Difficile pour certains collégiens de se motiver dans une filière qu'ils n'ont pas choisie ou de s'éloigner de leur domicile. Certains établissements disposent bien d'un internat mais là encore :
" Pour les parents, l’internat c’est un coût. Et à 14 ou 15 ans, tous les jeunes ne sont pas assez matures pour y aller à l’internat. On voit bien qu’il y a un gap entre la vision du rectorat et celle des familles."
Ronan OillicSecrétaire FSU Bretagne
Face à ces incertitudes, le rectorat assure qu'une phase d'affectation mi-septembre devrait permettre de trouver une solution pour la plupart des élèves en attente.

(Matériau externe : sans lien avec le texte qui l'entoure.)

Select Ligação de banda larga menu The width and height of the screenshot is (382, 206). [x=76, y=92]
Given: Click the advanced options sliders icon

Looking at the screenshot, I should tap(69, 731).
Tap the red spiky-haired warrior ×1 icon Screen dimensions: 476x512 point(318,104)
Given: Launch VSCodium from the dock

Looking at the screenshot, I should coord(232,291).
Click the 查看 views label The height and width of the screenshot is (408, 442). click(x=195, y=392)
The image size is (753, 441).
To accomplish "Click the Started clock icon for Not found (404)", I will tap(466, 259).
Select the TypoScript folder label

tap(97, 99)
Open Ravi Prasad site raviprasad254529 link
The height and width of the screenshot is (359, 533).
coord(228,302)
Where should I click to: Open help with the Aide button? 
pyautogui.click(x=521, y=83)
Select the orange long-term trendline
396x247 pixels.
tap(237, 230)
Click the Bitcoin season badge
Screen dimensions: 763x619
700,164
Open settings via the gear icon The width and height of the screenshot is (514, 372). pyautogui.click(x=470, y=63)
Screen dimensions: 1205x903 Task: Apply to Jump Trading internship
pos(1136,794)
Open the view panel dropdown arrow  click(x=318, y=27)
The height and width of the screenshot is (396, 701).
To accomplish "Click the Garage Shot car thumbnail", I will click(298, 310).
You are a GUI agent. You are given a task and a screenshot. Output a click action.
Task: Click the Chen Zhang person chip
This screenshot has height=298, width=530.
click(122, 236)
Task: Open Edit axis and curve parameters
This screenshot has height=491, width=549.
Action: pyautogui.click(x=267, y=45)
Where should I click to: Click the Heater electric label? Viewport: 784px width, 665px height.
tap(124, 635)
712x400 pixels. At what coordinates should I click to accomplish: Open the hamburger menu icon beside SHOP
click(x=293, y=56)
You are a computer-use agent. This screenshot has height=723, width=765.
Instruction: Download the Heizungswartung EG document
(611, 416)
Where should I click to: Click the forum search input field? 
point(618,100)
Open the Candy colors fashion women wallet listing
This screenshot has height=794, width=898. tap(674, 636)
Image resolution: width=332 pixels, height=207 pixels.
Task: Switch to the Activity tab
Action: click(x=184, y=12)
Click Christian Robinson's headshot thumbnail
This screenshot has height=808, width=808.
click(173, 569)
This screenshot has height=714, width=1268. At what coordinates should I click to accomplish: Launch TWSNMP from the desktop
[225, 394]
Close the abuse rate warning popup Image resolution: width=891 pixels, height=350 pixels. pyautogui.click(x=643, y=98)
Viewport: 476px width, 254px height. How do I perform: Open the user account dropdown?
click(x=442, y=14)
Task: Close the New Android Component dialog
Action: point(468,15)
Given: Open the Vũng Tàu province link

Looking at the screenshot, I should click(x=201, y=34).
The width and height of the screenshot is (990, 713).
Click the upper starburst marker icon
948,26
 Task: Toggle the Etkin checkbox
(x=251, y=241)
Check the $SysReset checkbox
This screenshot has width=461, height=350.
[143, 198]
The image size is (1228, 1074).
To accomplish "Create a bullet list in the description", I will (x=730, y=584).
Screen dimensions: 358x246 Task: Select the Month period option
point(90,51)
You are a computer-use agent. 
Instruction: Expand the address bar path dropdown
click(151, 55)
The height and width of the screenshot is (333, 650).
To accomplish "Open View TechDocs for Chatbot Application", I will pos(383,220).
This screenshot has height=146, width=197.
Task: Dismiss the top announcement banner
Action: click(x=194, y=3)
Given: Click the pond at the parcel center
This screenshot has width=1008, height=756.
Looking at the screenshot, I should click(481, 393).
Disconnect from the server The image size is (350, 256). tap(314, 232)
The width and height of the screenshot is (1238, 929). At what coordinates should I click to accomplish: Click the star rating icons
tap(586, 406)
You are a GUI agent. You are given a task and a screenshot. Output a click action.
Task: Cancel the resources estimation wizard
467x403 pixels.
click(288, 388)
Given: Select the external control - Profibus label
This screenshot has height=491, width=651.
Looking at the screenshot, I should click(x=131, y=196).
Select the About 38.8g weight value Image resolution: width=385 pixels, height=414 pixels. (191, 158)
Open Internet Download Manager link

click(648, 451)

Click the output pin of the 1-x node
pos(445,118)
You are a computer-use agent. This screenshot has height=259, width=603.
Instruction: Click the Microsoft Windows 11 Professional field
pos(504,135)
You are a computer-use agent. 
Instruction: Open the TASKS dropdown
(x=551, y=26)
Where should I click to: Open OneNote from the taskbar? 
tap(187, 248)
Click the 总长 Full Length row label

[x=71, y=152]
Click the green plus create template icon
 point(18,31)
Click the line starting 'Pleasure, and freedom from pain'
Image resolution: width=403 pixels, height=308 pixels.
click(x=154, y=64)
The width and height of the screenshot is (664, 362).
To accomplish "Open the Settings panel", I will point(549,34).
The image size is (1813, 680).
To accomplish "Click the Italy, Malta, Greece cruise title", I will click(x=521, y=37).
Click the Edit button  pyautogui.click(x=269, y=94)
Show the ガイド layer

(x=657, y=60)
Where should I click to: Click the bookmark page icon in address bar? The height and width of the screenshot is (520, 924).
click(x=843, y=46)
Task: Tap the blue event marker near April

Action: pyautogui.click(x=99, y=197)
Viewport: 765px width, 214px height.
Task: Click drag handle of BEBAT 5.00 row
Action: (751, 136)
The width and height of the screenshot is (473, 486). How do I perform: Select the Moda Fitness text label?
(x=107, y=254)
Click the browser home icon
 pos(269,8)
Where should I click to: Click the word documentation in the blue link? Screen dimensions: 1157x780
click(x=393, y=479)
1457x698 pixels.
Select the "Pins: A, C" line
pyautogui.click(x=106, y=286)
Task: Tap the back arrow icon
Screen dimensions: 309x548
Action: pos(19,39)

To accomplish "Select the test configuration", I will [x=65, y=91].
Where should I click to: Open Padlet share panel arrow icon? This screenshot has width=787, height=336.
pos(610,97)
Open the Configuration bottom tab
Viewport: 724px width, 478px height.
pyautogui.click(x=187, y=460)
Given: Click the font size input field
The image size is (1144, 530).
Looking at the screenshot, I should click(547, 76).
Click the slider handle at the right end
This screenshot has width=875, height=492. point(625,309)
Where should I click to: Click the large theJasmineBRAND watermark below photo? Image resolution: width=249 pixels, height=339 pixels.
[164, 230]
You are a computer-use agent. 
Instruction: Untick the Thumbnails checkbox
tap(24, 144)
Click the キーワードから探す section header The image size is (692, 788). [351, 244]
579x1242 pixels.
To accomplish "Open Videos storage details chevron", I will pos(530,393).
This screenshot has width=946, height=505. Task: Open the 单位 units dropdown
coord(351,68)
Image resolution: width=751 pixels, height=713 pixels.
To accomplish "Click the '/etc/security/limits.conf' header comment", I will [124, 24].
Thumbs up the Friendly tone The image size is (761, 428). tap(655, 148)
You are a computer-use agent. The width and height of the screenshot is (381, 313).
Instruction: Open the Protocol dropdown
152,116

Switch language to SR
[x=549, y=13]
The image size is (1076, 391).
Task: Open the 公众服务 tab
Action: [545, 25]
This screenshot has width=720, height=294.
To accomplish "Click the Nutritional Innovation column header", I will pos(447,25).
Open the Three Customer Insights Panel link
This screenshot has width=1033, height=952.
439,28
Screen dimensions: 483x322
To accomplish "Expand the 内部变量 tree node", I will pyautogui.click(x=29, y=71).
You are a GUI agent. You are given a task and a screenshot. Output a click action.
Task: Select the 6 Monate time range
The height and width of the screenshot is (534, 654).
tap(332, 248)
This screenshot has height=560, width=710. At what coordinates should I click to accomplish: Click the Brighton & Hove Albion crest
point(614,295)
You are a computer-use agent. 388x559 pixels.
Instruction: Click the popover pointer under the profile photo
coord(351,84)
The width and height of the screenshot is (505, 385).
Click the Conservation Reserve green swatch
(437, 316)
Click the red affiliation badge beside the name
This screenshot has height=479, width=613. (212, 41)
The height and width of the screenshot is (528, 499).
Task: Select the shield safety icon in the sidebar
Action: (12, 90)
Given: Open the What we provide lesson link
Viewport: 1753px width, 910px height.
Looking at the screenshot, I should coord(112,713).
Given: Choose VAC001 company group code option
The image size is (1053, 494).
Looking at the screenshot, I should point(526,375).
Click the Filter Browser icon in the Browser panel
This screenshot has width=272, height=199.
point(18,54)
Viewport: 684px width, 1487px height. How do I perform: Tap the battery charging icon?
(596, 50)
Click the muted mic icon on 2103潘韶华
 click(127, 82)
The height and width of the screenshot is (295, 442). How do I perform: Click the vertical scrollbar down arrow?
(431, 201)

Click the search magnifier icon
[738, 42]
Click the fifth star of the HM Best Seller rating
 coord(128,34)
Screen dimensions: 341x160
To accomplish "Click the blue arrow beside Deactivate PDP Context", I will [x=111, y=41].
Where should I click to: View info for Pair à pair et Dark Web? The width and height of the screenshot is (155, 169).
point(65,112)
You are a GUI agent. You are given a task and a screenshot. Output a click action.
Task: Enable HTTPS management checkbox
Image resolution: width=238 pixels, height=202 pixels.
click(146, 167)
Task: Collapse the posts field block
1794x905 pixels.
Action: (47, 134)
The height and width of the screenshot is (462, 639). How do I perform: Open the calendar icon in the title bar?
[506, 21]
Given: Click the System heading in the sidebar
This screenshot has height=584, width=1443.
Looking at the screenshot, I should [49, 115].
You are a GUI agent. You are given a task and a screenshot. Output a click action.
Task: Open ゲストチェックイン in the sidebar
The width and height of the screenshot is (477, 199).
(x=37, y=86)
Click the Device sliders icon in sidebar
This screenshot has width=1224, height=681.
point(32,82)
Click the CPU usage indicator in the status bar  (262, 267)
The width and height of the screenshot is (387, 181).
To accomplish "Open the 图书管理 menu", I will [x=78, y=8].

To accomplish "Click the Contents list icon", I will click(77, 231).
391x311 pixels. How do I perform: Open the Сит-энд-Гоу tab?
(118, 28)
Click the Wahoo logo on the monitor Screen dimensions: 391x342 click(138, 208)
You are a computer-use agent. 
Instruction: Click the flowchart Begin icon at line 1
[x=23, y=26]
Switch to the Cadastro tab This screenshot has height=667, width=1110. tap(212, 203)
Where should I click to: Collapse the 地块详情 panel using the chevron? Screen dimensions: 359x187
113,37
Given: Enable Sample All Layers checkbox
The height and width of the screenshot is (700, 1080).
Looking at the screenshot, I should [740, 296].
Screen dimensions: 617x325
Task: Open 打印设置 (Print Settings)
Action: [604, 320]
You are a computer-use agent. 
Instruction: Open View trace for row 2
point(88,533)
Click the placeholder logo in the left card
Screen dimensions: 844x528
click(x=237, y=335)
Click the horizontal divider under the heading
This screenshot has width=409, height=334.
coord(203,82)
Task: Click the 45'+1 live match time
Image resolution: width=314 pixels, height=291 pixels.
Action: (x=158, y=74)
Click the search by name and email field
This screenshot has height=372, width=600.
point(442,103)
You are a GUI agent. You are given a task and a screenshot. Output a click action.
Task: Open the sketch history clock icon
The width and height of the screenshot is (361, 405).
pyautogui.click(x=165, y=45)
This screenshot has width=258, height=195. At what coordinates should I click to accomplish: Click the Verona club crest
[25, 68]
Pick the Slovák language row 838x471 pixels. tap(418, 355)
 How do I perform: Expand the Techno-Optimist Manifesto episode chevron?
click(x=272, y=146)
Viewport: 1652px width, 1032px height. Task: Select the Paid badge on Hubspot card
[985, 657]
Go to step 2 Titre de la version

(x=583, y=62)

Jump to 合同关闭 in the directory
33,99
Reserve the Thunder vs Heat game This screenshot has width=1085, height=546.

"Un état des lieux hebdomadaire est remonté au directeur académique d'Ille-et-Vilaine de juillet à la fin septembre, afin de s’assurer que chaque élève bénéficie d’une solution de scolarisation : 2nde professionnelle, 1ère année de CAP, 2nde générale et technologique, maintien en 3ème, apprentissage ou dispositif de la Mission de lutte contre le décrochage scolaire."
Rectorat de l'Académie de Rennes
Autre écueil, les places en CAP proposés en lycée professionnel ou en centre de formation d'apprentis sont souvent prises par les élèves des filières d'enseignement adaptés (Segpa) qui sont prioritaires.